In Cox we decided that the State can, in effect, garnishee any bail bond moneys put up by a defendant, less costs, to pay a debt owing the State. The debt in that case resulted when the defendant failed to appear in court after posting a bail bond. Subsequently, after having another bail bond posted for him by his mother, the defendant appeared in court, thereby satisfying the bond. The second bail bond deposit, less costs, was attached by the court system to satisfy, in part, the amount due and owing by the defendant for breaching the initial bond. We reached this result in spite of the evidence that the defendant's mother had put up the second bail bond deposit for the defendant.
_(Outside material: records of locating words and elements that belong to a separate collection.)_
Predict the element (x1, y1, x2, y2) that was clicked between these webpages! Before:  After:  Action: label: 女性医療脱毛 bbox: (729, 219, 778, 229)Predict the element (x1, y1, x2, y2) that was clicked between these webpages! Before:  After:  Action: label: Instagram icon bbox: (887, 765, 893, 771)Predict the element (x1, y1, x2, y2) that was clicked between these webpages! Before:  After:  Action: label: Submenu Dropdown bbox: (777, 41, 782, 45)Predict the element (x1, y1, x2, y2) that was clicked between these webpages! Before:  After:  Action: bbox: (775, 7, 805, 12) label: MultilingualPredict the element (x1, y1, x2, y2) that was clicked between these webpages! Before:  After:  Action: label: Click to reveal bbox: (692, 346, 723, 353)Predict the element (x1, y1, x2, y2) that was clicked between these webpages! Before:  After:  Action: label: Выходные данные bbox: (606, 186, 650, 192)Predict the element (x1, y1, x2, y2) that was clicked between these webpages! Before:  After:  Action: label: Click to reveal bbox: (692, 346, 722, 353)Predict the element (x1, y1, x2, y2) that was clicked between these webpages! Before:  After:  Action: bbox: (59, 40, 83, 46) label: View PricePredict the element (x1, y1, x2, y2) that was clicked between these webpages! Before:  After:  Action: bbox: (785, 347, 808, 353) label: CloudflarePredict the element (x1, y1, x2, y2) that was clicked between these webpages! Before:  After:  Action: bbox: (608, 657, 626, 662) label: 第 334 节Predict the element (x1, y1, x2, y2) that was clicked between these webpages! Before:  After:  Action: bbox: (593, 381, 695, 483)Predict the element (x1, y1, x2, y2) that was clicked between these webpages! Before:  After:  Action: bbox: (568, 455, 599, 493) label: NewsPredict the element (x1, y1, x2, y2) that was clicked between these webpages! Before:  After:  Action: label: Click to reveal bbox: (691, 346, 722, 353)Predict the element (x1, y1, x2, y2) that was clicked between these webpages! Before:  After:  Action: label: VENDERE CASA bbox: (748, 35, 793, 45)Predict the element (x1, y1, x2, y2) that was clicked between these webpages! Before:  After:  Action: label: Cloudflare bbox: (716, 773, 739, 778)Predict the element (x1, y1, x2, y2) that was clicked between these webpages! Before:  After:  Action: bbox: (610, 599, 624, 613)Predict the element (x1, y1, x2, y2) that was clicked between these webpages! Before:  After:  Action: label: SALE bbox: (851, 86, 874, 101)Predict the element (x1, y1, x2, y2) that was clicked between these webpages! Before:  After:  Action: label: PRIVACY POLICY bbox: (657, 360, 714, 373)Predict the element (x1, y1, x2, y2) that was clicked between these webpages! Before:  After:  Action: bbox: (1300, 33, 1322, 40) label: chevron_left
Furthermore, it is a well-recognized practice in this State that an attorney, to assure the collection of fees in a criminal case, will accept an assignment of the defendant's bail bond deposit, less costs, which is usually honored by the circuit clerk. Unfortunately for the defendant's mother in the Cox case, she was given no written assignment of the bail bond deposit by the defendant. I do not suggest that the Cox case would have been decided otherwise had such an assignment existed, but we certainly would have faced a greater problem in determining the priorities of the creditors.
My argument, in short, is that if the State, by its court system, can step in and attach the bail bond deposit, so can a private creditor. The majority's conclusion that to allow private creditors to garnish bail bond money in the hands of the circuit clerk would undermine the purpose of a bail bond is no less applicable if the State takes the money.
Nor is ease of administration a sufficient reason for denying a creditor a remedy. If more than one creditor lays claim to the funds, certainly the circuit clerks can use an interpleader action to allow the courts> to decide the priorities of the creditors. (See Ill. Rev. Stat. 1975, ch. 110, par. 26.2.) Otherwise, if the creditor has a judgment, the circuit clerk, having only a ministerial function, cannot challenge a judicial determination from any court. Absent a judgment in favor of a creditor or an assignment by the defendant, certainly the circuit clerk would return the deposit, less costs, to the defendant.
The majority has suggested that this would "frequently bring different judicial tribunals into collision with each other." However, Illinois is supposed to have a statewide, unified judicial system. In theory, there is supposed to be some communication and cooperation among the circuits. For the most part, such communication and cooperation exists, and therefore, I doubt that the prophesied catastrophic "collision" will occur.
Given these reasons and our decision in Cox, I would have reversed the judgment of the circuit court of Rock Island County.